I am doing some data quality checking,
How do I compare two StringType columns ('old_unmatch' and 'new_unmatch') and create new columns for the results ('new_unmatch' and 'missed_unmatch)?
old_unmatch | current_unmatch | new_unmatch | missed_unmatch |
---|---|---|---|
['121', '122'] | ['121', '123'] | ['123'] | ['122'] |
To compare two string columns in PySpark
and create new columns to show the differences, you can use the udf
(User-Defined Function) along with the array_except
function.
from pyspark.sql import SparkSession
from pyspark.sql.functions import udf, array_except
from pyspark.sql.types import ArrayType, StringType
# Create a SparkSession
spark = SparkSession.builder.getOrCreate()
# Sample data
data = [
(['121', '122'], ['121', '123']),
(['124', '125'], ['124', '125']),
(['126', '127'], ['127', '128'])
]
# Create a DataFrame
df = spark.createDataFrame(data, ['old_unmatch', 'current_unmatch'])

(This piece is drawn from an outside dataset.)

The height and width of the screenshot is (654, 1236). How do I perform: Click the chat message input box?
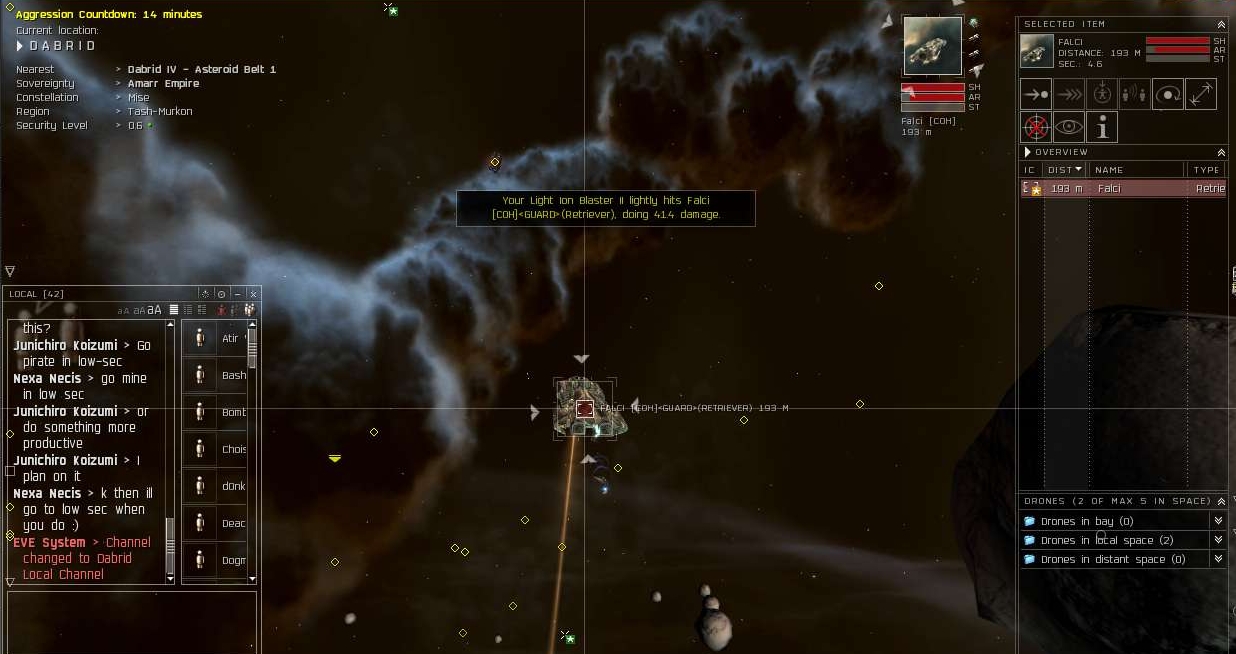130,620
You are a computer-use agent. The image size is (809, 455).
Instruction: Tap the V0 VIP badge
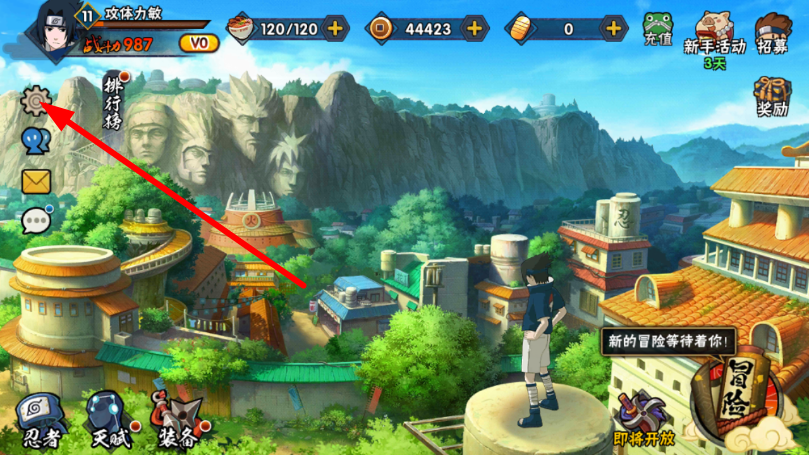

# Define a UDF to compare two arrays and return the differences
def compare_arrays(old_arr, current_arr):
return list(set(old_arr) - set(current_arr))
# Register the UDF
compare_arrays_udf = udf(compare_arrays, ArrayType(StringType()))
# Add new columns to the DataFrame
df = df.withColumn('new_unmatch', compare_arrays_udf(df['old_unmatch'], df['current_unmatch']))
df = df.withColumn('missed_unmatch', compare_arrays_udf(df['current_unmatch'], df['old_unmatch']))
# Show the resulting DataFrame
df.show(truncate=False)
or
from pyspark.sql import SparkSession
from pyspark.sql.functions import array_except
# Create a SparkSession
spark = SparkSession.builder.getOrCreate()
# Sample data
data = [
(['121', '122'], ['121', '123']),
(['124', '125'], ['124', '125']),
(['126', '127'], ['127', '128'])
]
# Create a DataFrame
df = spark.createDataFrame(data, ['old_unmatch', 'current_unmatch'])
# Add new columns to the DataFrame
df = df.withColumn('new_unmatch', array_except(df['current_unmatch'], df['old_unmatch']))
df = df.withColumn('missed_unmatch', array_except(df['old_unmatch'], df['current_unmatch']))
# Show the resulting DataFrame
df.show(truncate=False)
Output-
+------------+----------------+-----------+---------------+
|old_unmatch |current_unmatch |new_unmatch|missed_unmatch |
+------------+----------------+-----------+---------------+
|[121, 122] |[121, 123] |[122] |[123] |
|[124, 125] |[124, 125] |[] |[] |
|[126, 127] |[127, 128] |[126] |[128] |
+------------+----------------+-----------+---------------+